Prompt: Below are lines of data, and only some are wanted. Please repeat exactly those from the line that has "Task: Click inside the formula bar" through the line that has "Task: Choose the binary radio option".

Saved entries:
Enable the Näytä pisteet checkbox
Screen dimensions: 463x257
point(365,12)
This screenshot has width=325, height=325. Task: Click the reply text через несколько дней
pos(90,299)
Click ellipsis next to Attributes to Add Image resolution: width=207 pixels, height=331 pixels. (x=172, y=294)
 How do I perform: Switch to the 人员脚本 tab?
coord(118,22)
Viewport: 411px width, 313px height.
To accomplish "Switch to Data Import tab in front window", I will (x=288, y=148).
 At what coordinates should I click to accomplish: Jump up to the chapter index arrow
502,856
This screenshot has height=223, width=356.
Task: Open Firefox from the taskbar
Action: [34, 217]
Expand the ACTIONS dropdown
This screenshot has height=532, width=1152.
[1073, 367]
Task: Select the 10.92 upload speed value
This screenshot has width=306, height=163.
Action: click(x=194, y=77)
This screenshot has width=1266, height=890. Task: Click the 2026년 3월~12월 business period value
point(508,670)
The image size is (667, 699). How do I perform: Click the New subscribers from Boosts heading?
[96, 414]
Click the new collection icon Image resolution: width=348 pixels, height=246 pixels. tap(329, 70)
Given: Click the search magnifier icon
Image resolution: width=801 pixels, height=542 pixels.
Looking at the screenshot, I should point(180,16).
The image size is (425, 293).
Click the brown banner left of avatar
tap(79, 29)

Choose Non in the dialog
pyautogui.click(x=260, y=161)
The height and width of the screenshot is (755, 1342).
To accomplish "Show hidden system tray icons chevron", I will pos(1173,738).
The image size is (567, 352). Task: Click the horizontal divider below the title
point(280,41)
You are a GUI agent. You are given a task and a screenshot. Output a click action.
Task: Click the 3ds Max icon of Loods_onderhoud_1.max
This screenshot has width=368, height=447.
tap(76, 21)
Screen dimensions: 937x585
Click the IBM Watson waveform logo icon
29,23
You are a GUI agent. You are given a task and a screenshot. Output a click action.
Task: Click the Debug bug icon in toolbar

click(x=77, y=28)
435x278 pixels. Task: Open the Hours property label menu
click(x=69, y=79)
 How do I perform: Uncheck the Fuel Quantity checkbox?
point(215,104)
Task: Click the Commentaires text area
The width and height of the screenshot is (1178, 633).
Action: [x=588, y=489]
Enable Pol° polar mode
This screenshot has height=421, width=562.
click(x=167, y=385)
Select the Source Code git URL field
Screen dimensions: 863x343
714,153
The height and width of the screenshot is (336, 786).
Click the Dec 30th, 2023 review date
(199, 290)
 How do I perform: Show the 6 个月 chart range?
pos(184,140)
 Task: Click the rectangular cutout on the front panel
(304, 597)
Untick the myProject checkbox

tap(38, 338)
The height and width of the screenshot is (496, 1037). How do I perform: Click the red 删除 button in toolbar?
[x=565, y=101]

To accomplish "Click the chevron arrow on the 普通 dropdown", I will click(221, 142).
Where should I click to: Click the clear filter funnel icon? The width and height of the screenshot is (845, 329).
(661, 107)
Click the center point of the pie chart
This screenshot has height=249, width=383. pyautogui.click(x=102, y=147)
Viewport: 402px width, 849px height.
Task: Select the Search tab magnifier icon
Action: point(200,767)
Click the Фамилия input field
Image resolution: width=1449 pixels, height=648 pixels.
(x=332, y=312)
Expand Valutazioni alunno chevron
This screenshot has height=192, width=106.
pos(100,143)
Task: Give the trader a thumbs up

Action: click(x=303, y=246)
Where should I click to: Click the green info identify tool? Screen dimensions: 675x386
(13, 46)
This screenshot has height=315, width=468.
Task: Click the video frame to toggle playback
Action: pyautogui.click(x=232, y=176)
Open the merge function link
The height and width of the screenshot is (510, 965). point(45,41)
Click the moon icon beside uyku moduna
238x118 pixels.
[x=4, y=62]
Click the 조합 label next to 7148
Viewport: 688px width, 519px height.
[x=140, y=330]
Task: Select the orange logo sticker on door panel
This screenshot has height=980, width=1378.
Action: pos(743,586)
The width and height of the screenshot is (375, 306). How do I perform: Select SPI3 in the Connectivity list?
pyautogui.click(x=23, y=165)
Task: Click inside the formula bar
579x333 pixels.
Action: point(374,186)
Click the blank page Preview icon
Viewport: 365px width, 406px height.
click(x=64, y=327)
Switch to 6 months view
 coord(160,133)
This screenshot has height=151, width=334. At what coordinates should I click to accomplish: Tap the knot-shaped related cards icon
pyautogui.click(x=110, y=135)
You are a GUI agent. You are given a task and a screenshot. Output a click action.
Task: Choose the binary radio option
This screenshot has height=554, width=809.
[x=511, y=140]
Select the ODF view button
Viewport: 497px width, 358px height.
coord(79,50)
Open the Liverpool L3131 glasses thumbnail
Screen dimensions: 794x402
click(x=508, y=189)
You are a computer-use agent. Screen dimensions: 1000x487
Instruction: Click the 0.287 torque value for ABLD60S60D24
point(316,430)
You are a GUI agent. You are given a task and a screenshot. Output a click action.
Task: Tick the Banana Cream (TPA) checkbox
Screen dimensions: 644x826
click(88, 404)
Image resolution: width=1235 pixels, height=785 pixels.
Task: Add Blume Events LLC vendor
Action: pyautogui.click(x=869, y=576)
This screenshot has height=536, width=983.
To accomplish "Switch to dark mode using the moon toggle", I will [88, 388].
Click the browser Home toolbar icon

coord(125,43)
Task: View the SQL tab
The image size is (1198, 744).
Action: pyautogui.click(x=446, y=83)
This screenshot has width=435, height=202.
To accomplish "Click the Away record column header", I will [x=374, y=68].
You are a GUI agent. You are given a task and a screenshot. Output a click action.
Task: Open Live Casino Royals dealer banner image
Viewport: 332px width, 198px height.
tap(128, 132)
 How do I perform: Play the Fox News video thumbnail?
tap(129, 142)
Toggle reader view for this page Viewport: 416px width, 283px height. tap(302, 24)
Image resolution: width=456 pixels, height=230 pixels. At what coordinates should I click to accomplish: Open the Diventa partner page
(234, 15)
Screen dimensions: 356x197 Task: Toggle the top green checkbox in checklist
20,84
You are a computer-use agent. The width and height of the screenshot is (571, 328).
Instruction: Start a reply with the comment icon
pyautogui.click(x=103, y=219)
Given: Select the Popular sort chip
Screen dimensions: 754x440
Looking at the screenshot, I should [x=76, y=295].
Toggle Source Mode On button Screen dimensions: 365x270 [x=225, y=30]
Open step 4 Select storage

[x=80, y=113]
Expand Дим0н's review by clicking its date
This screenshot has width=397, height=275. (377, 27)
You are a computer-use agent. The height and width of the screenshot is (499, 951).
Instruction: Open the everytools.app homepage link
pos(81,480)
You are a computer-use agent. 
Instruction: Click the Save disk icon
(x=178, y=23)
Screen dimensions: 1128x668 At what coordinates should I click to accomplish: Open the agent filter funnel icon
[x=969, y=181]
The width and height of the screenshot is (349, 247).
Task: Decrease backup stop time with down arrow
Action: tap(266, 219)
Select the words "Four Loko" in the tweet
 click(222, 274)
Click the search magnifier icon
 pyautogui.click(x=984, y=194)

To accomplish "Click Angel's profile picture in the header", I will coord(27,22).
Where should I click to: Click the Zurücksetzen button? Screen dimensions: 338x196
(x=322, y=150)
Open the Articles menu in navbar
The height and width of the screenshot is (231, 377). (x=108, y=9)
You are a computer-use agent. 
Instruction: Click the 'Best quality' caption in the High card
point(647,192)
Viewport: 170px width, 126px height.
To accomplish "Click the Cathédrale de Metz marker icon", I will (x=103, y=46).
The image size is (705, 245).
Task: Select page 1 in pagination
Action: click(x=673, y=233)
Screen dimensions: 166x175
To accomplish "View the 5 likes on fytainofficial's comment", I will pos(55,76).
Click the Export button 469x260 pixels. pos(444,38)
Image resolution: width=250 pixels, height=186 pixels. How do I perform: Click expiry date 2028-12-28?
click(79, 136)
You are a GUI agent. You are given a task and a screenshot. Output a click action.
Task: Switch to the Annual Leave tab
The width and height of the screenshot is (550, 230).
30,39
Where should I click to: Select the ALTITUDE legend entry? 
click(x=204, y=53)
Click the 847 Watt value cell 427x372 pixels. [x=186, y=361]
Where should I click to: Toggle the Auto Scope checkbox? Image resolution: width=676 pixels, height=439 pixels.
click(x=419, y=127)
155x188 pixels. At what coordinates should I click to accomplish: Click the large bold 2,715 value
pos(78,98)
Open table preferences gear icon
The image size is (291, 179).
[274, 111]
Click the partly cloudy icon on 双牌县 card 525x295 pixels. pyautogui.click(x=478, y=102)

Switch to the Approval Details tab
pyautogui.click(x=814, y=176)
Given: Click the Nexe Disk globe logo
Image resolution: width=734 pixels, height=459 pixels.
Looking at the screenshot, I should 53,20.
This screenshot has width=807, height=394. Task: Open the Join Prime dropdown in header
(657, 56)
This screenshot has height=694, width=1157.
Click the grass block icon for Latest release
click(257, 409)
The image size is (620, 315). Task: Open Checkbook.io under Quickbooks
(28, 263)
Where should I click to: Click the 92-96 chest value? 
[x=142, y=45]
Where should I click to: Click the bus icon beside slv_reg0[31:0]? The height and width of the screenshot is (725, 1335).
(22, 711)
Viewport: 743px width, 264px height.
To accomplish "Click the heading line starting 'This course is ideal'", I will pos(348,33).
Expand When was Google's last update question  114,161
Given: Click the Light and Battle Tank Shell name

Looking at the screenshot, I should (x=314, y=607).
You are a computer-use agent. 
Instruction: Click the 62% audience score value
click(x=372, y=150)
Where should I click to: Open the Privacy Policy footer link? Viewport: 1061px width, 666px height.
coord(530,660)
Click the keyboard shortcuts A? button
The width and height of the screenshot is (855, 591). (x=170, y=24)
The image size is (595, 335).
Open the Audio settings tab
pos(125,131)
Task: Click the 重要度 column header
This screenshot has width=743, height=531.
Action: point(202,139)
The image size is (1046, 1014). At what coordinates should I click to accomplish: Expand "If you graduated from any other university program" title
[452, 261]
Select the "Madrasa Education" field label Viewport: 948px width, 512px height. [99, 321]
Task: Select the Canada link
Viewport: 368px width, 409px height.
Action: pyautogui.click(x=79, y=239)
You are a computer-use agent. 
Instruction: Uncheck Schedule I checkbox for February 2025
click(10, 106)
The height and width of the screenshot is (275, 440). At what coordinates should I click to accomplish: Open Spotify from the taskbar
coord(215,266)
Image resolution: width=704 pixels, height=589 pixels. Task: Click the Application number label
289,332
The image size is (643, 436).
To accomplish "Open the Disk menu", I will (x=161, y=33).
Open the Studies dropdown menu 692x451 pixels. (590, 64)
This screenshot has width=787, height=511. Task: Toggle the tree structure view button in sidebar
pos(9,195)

Exercise answer:
Task: Click inside the formula bar
579x333 pixels.
Action: point(374,186)
Click the blank page Preview icon
Viewport: 365px width, 406px height.
click(x=64, y=327)
Switch to 6 months view
 coord(160,133)
This screenshot has height=151, width=334. At what coordinates should I click to accomplish: Tap the knot-shaped related cards icon
pyautogui.click(x=110, y=135)
You are a GUI agent. You are given a task and a screenshot. Output a click action.
Task: Choose the binary radio option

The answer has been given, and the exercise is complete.